Christine White
Jerk Chicken (Spicy Comfort Food): Jamaica
When I was small, I would always envy my parents for eating all kinds of food that seemed so delicious, but yet so spicy. I am of mixed origins, and both my mom’s Vietnamese food and my dad’s Jamaican food are made hot to the taste. The difference between the two is that my mom could moderate the pepper on the Vietnamese food, in which we can add pepper afterwards, but not on the Jamaican food, where the pepper is usually included in the spices. Through the years, I slowly tried to embrace the pepper in the foods of my culture. Finally, I started enjoying the greatness of jerk chicken when I was 13 or 14 years old. Jerk chicken is extremely spicy! Eager to continue eating, for every bite I used to have to gulp down some water. I’ve come to realize that when you get used to the heat, you end up needing it. It’s a part of the taste, and the food just won’t do without: it becomes comforting. As a matter of fact, sometimes my mom doesn’t make it spicy enough! You may also wonder why we use the term “Jerk” Chicken. Jerk is a method of cooking that is a combination of influences both from Caribbean and African cooking styles, where you use many different spices.

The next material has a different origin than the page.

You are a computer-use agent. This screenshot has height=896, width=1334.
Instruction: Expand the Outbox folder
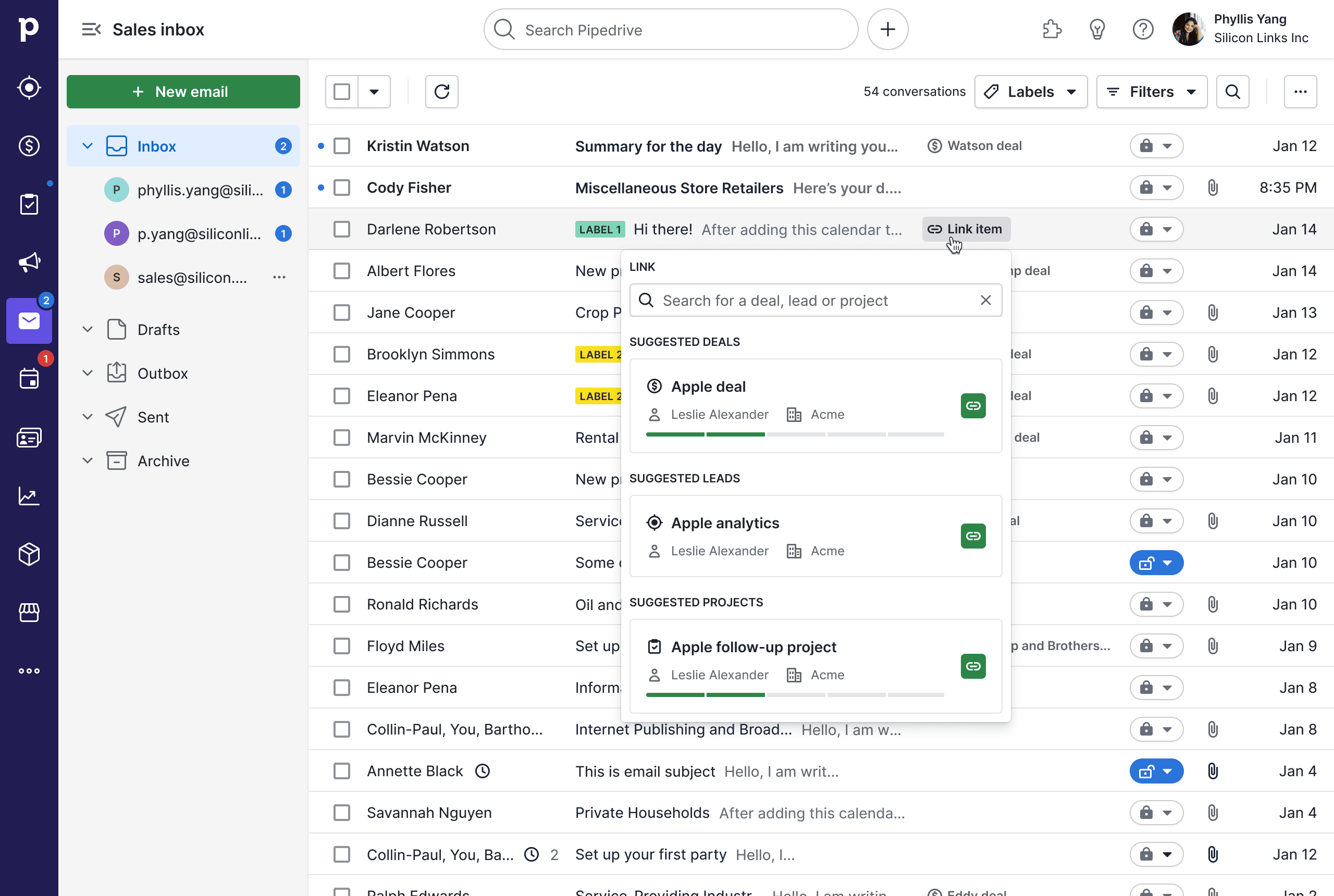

For example, we use Scotch Bonnet pepper in the chicken marinade. Scotch Bonnet pepper is found all over the Caribbean island is qualified as one of the hottest peppers in the world. Just to give you an idea, jalapeño peppers have a rating of 2,500 to 8,000 on the Scoville scale, and Scotch Bonnet peppers have a rating of 100,000 to 350,000 on that same scale. To put it differently, the pepper is 40 to 44 times hotter! So now that you know more about Jerk chicken, as we say in Jamaica: “no worries”, there are many other spices other than pepper, so please don’t shy away from the heat, and try it anyway!
THE RECIPE
· Ingredients
§ 3 1/2 lb of chicken legs (3lb of chicken breasts may be used if preferred)
§ 6 sliced scotch peppers
§ 2 Tbsp. thyme
§ 2 Tbsp. ground allspice
§ 8 Cloves garlic, finely chopped
§ 3 Medium onions, finely chopped
§ 2 Tbsp. sugar
§ 2 Tbsp. salt
§ 2 Tsp. ground black pepper
§ 1 to 2 Tsp of the following (to taste)
§ ground cinnamon
§ nutmeg
§ ginger
§ 1/2 cup olive oil
§ 1/2 cup soy sauce
§ Juice of one lime
§ 1 cup orange juice
§ 1 cup white vinegar
· Procedure
1. Chop the onions, garlic and peppers. These do not need to be chopped too fine as they will be liquidised by the blender.
2. Blend all of the ingredients (excluding the chicken) in a blender to make the jerk sauce.
3. Cut the chicken up in to 4 pieces.
4. Rub the sauce in to the meat, saving some for basting and dipping later.
5. Leave the chicken in the fridge to marinade overnight.
6. Bake in the oven for 30 minutes; turn the meat then bake for a further 30 minutes.
7. You can also grill the meat slowly until cooked, turning regularly. Baste with some of the remaining marinade whilst cooking. For best results, cook over a charcoal barbeque.